The detachable string helped effective control of the capsule, contributed to a successful consecutive inspection of the UMGI tract, and avoided the discomfort caused by pulling the capsule out [25]. The major discomfort was caused by the irritation of throat while pulling up and down the string, and was evaluated as none and mild in most patients, similar to those in previous studies [14, 24]. UMGI capsule resulted in high acceptability with little discomfort compared with EGD without sedation. Although the EGD procedure with sedation and MCE without string are more comfortable, adverse events associated with sedation may occur during EGD and incomplete observation of UGI tract may occur under MCE. Failure of the detachment, reported in previous researches [23], happened in one patient after duodenal examination, possibly due to an occasional twist of string impeding the air injection. As this malfunction was also reported in esophagus, confirmation of successful detachment before ingestion may help avoid the failure.

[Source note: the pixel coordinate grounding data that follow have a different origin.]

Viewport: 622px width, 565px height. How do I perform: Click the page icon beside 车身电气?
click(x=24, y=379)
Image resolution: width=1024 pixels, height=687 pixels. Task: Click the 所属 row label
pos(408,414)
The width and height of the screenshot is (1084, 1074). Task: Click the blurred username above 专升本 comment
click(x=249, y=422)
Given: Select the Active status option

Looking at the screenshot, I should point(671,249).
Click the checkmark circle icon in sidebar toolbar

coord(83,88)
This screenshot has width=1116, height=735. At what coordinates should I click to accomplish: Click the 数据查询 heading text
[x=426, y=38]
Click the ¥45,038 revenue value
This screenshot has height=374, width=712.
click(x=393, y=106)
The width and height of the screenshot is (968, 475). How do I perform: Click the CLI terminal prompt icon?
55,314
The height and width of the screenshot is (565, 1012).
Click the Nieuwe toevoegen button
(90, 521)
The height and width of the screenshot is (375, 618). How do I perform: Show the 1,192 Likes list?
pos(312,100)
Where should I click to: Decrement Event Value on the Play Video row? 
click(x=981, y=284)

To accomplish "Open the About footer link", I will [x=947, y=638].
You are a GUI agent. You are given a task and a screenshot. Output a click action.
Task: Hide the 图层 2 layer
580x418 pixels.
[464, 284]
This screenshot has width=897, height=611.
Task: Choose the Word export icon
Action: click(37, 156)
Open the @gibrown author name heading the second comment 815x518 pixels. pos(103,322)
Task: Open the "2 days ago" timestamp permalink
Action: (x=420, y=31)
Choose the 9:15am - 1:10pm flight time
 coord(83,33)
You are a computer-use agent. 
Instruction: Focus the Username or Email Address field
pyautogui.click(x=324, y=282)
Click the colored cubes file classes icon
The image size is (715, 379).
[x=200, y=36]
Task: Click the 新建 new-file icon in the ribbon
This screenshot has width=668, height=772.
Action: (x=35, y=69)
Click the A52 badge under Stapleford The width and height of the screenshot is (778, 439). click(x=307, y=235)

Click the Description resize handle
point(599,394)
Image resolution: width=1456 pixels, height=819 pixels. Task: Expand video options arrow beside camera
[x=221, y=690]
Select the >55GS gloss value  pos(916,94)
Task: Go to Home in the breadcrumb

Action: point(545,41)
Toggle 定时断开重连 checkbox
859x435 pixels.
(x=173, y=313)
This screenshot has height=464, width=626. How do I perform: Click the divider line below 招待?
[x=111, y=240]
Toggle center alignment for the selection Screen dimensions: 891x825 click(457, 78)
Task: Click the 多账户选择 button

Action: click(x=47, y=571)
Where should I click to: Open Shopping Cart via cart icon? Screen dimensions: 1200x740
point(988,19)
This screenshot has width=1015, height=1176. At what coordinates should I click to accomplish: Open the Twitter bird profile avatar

There are limitations in this trial. First, excellent diagnostic ability of UMGI capsule endoscopy with a small sample size in the pilot study merits validation in large-scale trials. Second, the longer operation time for the UGI tract under UMGI capsule endoscopy than that of EGD, especially during pyloric transit of the capsule, promotes further innovations.

Conclusion

Our study provided a safe and feasible modality for complete and consecutive visualization of UMGI tract with high tolerance and diagnostic yield, and UMGI capsule might be indicated in cases of suspected upper and small bowel GI bleeding, possibly associated with or due to the use of anticoagulant/antiplatelet or non-steroidal anti-inflammatory therapy, especially in those who are unwilling and unable to undergo traditional endoscopy. The study provided a basis for innovation of a real “mouth to anus” screening tool in the future.